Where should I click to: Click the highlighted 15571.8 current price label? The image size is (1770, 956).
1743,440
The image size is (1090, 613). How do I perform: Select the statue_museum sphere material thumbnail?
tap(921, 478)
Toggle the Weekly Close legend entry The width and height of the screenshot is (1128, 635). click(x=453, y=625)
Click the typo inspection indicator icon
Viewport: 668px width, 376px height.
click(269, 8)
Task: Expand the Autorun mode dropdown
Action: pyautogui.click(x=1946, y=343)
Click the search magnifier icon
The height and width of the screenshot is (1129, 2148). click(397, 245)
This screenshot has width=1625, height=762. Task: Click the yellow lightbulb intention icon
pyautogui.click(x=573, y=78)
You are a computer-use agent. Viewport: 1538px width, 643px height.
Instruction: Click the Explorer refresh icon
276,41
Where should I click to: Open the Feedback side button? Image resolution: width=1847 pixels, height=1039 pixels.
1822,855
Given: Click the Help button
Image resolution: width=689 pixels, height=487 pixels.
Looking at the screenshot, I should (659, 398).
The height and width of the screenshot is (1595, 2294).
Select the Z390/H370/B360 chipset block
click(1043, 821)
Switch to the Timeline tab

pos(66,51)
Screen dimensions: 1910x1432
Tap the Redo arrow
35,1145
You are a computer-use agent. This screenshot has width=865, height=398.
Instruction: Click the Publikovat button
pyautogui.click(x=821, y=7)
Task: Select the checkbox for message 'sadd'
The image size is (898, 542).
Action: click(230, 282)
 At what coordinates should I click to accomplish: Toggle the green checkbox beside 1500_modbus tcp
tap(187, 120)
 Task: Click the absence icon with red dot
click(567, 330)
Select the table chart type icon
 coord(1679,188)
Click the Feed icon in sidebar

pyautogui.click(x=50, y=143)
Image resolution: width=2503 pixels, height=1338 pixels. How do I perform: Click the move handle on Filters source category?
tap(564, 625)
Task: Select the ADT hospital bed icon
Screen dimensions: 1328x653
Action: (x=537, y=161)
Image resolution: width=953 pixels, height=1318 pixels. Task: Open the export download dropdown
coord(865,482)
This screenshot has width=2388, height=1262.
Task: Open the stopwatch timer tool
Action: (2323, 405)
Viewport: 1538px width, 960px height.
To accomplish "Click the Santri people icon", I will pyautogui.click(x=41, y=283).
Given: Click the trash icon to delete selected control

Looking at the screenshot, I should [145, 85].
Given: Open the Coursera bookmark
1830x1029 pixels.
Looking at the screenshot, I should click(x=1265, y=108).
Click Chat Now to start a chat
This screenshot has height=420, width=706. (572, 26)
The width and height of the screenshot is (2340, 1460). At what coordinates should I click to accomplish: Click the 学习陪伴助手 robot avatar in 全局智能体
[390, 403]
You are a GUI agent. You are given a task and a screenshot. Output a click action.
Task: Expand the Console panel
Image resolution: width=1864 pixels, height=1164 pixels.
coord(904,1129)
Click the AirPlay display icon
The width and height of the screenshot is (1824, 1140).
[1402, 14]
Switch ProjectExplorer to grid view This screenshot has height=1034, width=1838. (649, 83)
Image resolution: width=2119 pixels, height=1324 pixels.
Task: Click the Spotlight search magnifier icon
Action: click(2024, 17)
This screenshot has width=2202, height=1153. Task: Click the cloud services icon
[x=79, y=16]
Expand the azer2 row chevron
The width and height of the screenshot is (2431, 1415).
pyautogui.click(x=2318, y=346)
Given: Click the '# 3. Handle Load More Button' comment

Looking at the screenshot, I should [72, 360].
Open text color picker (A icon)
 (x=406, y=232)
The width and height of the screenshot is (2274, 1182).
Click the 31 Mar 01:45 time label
^^^^
_Your assignment_. Which lines of the data contain the word "computer"? Copy each one.

_Answer section_.
You are a computer-use agent. Viewport: 1538px width, 643px height.
You are a computer-use agent. This screenshot has width=865, height=398.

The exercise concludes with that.